Some forget that in the wildest game ever played by WVU, their Big 12 debut in which they won 70-63 against Baylor, while Stedman Bailey set a school record with 303 receiving yards on 13 catches for 5 touchdowns, he was not the most important receiver of the game.

Baylor shattered all opponent records that day with 17 catches for 314 yards and two touchdowns. In fact, Baylor had three receivers who racked up more than 100 yards on receptions, as did WVU’s Tavon Austin, who caught 13 for 215 yards and two TDs, and J.D. Woods caught 13 for 114 yards and a touchdown.

Now, there have been other notable performances against WVU over the years.
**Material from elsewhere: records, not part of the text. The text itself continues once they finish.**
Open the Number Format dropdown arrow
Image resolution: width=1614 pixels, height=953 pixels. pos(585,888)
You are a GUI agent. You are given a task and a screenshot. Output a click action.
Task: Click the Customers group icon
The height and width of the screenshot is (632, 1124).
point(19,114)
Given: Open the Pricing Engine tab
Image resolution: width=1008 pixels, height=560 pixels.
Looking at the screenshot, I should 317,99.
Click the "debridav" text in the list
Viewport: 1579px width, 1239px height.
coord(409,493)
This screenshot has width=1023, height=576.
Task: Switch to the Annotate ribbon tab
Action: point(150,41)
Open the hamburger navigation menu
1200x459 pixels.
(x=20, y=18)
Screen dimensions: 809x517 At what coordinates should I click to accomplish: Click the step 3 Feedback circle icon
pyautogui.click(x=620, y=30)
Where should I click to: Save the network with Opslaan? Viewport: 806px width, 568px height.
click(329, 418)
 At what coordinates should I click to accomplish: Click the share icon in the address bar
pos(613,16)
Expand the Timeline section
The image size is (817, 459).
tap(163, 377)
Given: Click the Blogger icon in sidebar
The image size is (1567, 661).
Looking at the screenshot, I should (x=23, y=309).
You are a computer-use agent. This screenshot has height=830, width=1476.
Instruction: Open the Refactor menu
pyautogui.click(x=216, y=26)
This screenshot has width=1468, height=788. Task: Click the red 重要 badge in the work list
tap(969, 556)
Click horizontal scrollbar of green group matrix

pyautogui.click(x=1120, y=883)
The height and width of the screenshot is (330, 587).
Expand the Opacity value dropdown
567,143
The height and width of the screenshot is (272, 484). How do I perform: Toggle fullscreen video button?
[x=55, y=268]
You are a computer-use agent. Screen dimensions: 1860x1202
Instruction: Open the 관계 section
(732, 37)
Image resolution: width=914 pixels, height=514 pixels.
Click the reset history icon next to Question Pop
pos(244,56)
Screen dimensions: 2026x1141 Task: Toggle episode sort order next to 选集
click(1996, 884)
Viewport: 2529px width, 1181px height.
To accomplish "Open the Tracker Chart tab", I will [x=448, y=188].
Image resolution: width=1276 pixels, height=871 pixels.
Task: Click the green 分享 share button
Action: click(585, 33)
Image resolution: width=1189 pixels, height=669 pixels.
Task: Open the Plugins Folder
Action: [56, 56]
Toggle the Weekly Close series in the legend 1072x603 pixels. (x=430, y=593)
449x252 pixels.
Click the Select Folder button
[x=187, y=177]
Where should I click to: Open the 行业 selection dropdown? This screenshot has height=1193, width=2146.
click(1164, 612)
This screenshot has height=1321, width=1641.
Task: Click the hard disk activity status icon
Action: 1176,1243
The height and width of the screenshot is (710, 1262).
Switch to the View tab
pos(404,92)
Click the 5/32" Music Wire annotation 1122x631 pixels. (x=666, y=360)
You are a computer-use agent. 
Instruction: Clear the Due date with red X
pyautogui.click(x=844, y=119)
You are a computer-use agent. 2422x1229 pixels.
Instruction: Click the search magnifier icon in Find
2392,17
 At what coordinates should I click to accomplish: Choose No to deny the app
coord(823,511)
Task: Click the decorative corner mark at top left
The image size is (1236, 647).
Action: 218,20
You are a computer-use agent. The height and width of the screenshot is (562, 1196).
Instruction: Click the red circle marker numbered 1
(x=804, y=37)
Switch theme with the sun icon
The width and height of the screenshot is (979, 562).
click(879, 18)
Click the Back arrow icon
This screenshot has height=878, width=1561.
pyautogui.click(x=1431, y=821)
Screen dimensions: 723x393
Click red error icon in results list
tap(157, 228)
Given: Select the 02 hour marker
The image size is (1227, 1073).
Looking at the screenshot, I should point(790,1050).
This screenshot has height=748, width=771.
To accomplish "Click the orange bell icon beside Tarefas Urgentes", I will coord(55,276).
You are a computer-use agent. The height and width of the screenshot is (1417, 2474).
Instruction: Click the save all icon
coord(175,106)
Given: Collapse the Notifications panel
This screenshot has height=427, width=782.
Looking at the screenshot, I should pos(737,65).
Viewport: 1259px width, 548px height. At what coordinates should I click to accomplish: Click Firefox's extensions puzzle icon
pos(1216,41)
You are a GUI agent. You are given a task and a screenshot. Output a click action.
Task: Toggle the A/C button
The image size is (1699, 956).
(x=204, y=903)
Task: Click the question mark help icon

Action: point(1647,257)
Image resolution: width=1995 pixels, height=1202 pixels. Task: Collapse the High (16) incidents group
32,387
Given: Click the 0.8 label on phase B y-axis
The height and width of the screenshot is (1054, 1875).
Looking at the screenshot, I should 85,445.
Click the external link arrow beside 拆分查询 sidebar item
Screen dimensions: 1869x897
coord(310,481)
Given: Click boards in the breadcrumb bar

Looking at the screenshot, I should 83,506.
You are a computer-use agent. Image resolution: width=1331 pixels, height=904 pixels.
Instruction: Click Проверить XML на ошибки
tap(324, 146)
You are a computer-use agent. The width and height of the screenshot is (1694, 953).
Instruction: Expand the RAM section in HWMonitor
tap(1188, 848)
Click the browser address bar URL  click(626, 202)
Take Oklahoma’s Marquise Brown, who had 11 catches of quarterback Kyler Murray for 243 yards in a 59-56 win over Brown and WVU six years ago.

During the Backyard Brawl, WVU fell victim to some pretty good receivers, such as Dietrich Jells, who had 225 yards in 1994 and did so on just five catches, averaging 45 yards per reception, one of which was an 80-yard touchdown.

And the Mountaineers also struggled a bit with a Panther receiver named Larry Fitzgerald, who had 11 receptions for 159 yards and 2 TDs in 2002 and improved the next year with 9 receptions for 185 yards and two more touchdowns.

A pair of receivers who went on to star in the NFL hurt the Mountaineers, Syracuse’s Marvin Harrison, catching 9 for 213 yards, including an opponent-record 96 yards from Donovan McNabb, in a 22-0 win over WVU in 1995, and Tyler Lockett from Kansas State caught 9 balls for 194 yards and two touchdowns in 2012, and two years later he caught 10 balls for 196 yards.

It seems like McMillan possesses the same kind of talent as all these Mountaineer tormentors.

“I think he plays the position at an elite level.” said defensive coordinator Jordan Lesley. “It’s all little things. It’s route running. It comes back to the ball, it’s body control. It uses its body depending on the route. He’s as good as anyone in the country; pretty much anyone we’ll see.”